[START RECORD EXCERPTS]
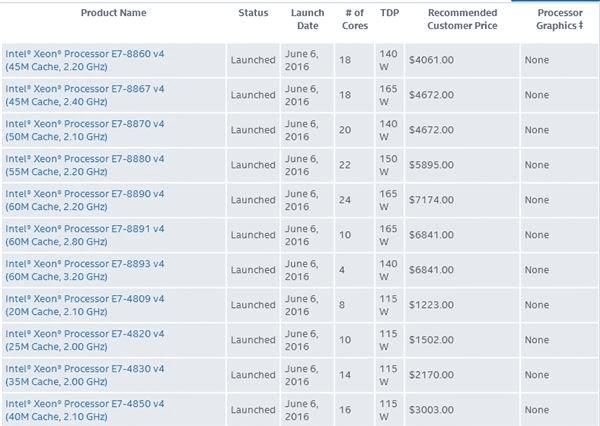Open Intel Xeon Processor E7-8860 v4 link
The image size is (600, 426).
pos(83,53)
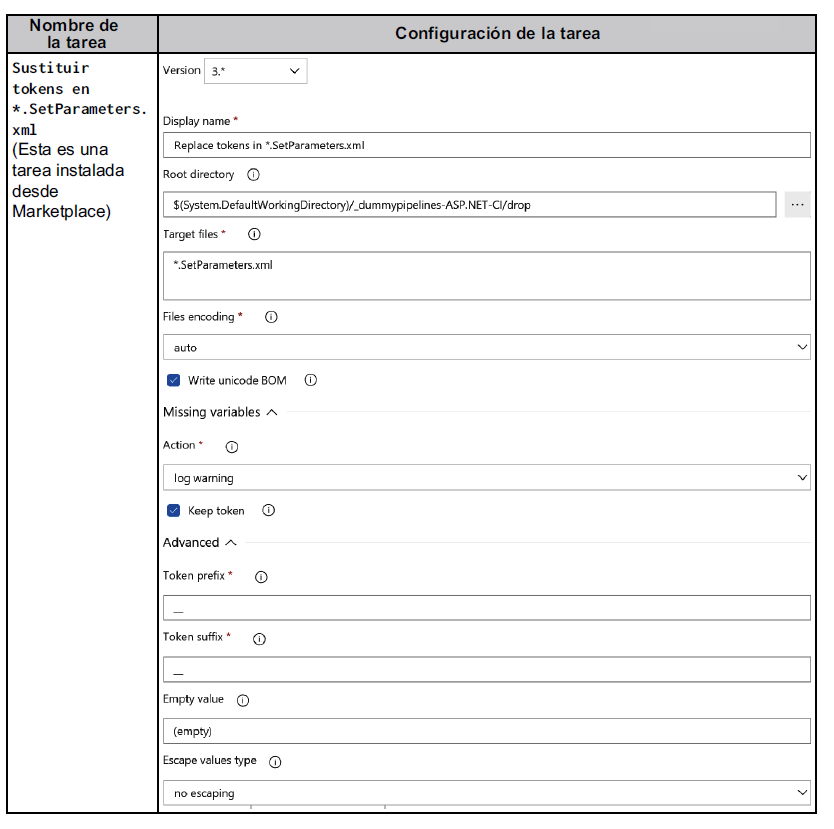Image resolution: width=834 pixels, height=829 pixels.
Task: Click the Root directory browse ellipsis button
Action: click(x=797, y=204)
[END RECORD EXCERPTS]
[START RECORD EXCERPTS]
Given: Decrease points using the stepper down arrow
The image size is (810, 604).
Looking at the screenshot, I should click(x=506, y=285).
[END RECORD EXCERPTS]
[START RECORD EXCERPTS]
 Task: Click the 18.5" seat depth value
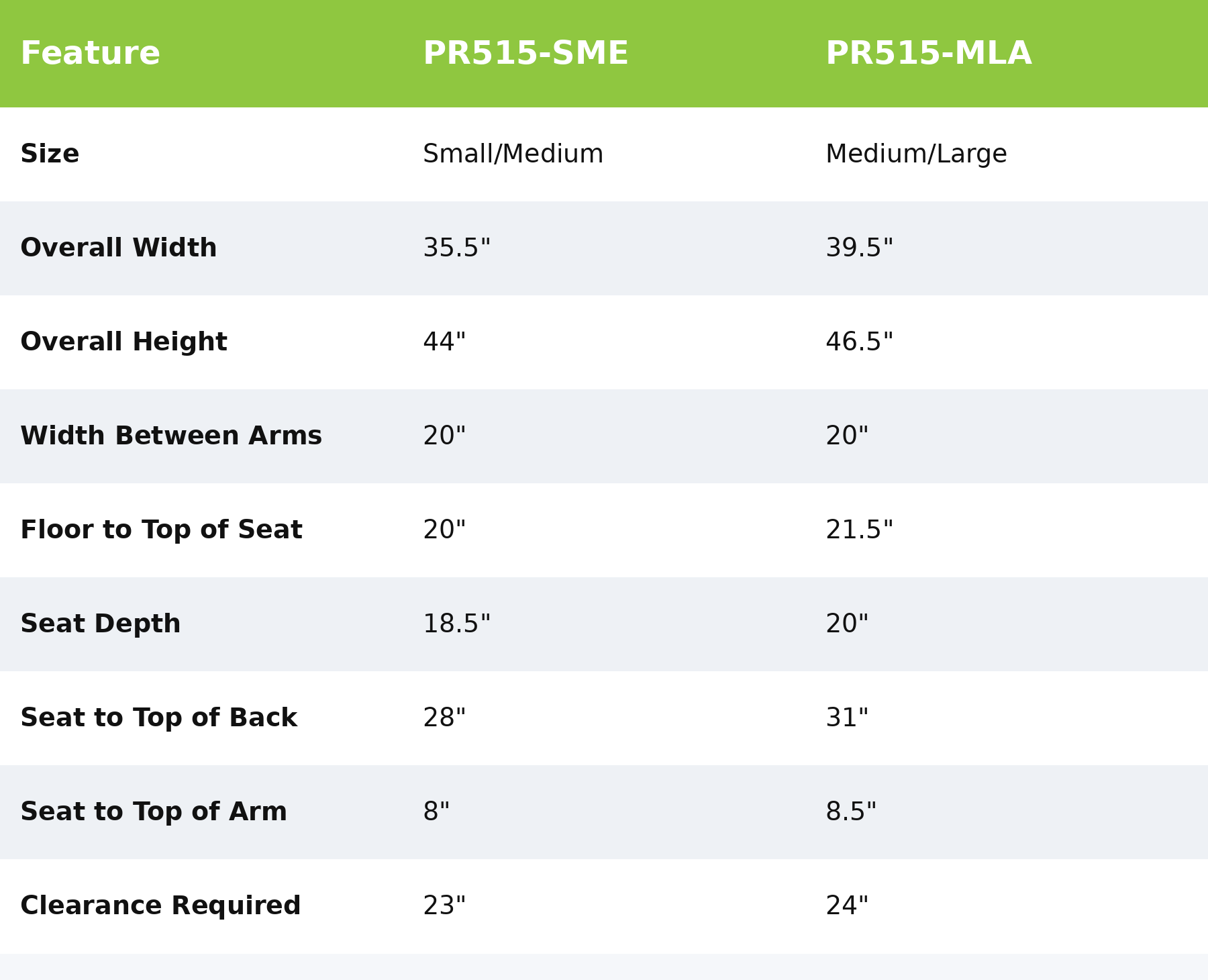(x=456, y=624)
[END RECORD EXCERPTS]
WHAT IS NEEDED: Reproduce the material from the line containing "Given: Decrease points" through the line containing "Looking at the", substituting "spinner" for "stepper" and leaving everything else unchanged.

RESULT BELOW:
Given: Decrease points using the spinner down arrow
The image size is (810, 604).
Looking at the screenshot, I should click(x=506, y=285).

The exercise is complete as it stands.